Le mardi 4 octobre 2022
Invité
Étienne Klein, Directeur de recherche au CEA, physicien et philosophe des sciences
Quelques mots sur l'événement
Le dîner-débat du 4 octobre 2022 était animé par Etienne Klein. Physicien et philosophe des sciences, il s’exprimait sur le thème “Face à l’incertitude”.
Étienne Klein s’est tout d’abord attaché à décrire le lien entre physique et philosophie. Ce lien tient par le fait que les physiciens produisent des travaux qu’Etienne nomme “découvertes philosophiques négatives”. Ces découvertes viennent réduire les réponses apportées par les philosophes.
Nous pouvons rattacher cela au thème de ce dîner car l’incertitude est elle aussi jugée comme un élément négatif. Pourtant, Kant écrivait : “L’intelligence d’une personne se mesure à la quantité d’incertitudes qu’elle est capable de supporter”. De plus, si les individus connaissaient leur futur très exactement, ce serait particulièrement invivable et retirerait tout libre-arbitre. Dès lors, l’incertitude peut être une vertu.
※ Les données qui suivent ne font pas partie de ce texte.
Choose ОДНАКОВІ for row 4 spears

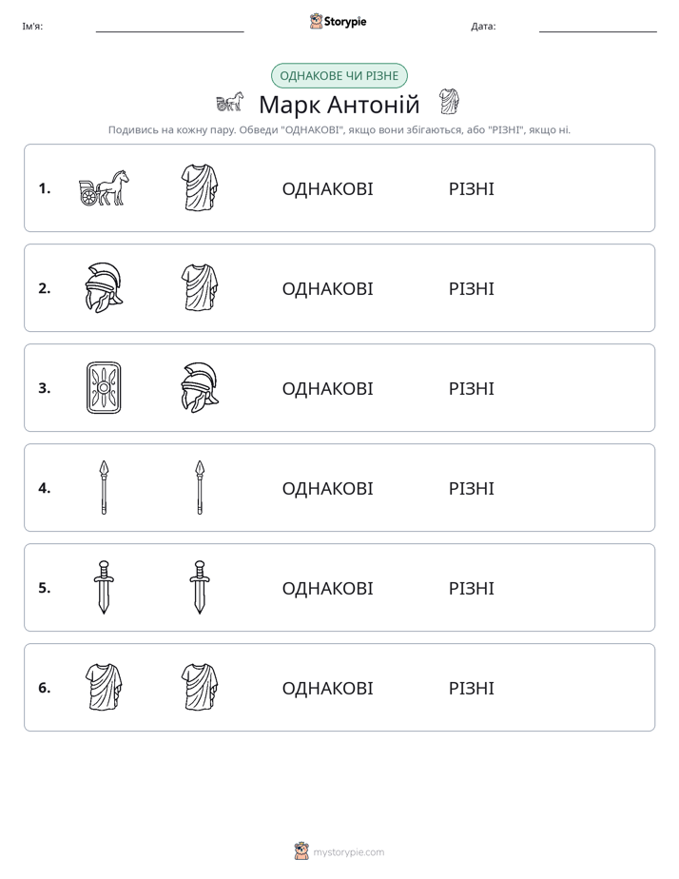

L’incertitude a toujours été étroitement liée à l’avenir. Aujourd’hui, il est toutefois de plus en plus en plus difficile d’avoir une vision limpide de ce qui nous attend. Par le passé, nous avions tendance à idéaliser le futur. L’année 2000 était vue comme particulièrement désirable. Depuis que nous l’avons dépassée, nous sommes dans une phase descendante. Plus personne ne rêve du futur. Même les scientifiques, notamment spécialisés en climatologie ou en biodiversité, partagent une vision pessimiste de l’avenir.
Ce pessimisme se traduit par un changement de terminologie à première vue anodin : la disparition du mot progrès des discours publics au profit du mot innovation. L’innovation ressemble à un synonyme de ce dernier, avec une touche de modernité en plus. Or, notre façon d’en parler va à l’encontre de la notion même de progrès et révèle une forme d’angoisse. En effet, le progrès s’appuie sur l’idée que le temps qui passe est constructeur. Le futur sera meilleur qu’aujourd’hui. Cette croyance est consolante, car elle permet de supporter le présent et de donner du sens à nos sacrifices. Croire au progrès, c’est accepter de sacrifier du présent personnel pour un futur collectif. Ce futur collectif est cependant aujourd’hui opaque. L’innovation n’est quant à elle jamais évoquée au nom de l’avenir. Le temps est corrupteur par essence. Dans beaucoup de discours économiques, l’absence d’innovation implique l’inertie, donc la mort face à la concurrence ou aux changements du marché. Il faut donc innover pour maintenir le monde dans son état.
Nous comprenons maintenant que l’avenir du changement climatique dépend en partie de ce que nous allons faire. Pour le réchauffement climatique, les actions du passé ont déterminé ce qui va se passer jusqu’en 2050. Nos actions actuelles n’auront d’effets que pour la période postérieure. Politiquement, il sera difficile de convaincre les individus d’agir : les effets produits ne seront perceptibles qu’à long ou très long terme, avec beaucoup d’incertitudes.
L’incertitude est ainsi au cœur de la physique quantique. Cette année, le prix Nobel de physique a été décerné à Alain Aspect. Ce dernier a mis fin au débat opposant Einstein et Bohr sur la nature complète ou incomplète de la physique quantique grâce à son expérience sur les lasers. Les mécaniques de la physique quantique reposent sur du hasard pur, une forme d’incertitude absolue. Dès lors, doit-on pour autant rester dans l’inaction ? Au contraire, Etienne Klein pense que les entreprises et les DRH sont indispensables pour favoriser la prise d’initiative pour reprendre le pouvoir afin de définir des trajectoires individuelles avec du sens.